GIVEN DATA START

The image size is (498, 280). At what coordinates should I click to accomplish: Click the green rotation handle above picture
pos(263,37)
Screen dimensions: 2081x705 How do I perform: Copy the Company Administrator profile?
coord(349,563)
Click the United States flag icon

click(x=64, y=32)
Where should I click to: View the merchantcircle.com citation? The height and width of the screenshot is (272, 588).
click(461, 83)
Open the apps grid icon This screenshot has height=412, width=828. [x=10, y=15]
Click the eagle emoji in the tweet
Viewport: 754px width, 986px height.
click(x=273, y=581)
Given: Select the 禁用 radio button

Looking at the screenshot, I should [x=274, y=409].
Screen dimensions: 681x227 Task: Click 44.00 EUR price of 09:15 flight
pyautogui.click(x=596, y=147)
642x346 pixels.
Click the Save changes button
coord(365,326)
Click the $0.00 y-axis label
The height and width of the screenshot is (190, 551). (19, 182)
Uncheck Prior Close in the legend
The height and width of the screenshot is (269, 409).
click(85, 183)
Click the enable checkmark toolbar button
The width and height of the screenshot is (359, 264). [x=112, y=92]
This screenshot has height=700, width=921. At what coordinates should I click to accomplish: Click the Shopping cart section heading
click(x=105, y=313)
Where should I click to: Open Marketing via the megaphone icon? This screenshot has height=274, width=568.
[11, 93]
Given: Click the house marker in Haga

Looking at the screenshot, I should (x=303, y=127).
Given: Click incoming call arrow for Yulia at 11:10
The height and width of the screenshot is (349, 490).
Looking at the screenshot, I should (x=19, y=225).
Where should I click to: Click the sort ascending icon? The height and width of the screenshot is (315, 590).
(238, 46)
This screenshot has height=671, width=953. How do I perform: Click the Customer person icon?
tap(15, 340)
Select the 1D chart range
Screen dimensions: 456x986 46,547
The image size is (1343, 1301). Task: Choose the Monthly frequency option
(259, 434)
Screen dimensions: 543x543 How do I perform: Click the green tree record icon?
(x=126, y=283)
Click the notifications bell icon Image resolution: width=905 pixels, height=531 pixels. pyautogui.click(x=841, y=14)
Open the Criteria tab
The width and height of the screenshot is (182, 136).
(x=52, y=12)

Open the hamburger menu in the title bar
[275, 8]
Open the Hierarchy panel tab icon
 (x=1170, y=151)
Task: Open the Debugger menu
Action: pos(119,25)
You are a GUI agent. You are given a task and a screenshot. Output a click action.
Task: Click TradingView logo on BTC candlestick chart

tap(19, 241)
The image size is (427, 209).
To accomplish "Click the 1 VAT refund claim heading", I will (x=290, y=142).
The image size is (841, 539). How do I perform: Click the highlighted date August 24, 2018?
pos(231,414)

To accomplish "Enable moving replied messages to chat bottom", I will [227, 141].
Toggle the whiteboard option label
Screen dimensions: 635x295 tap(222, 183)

GIVEN DATA END

_ACTIVITY_:
If a line in the entries contains "will", copy it.

_EXERCISE OUTPUT_:
To accomplish "Click the 1 VAT refund claim heading", I will (x=290, y=142).
To accomplish "Enable moving replied messages to chat bottom", I will [227, 141].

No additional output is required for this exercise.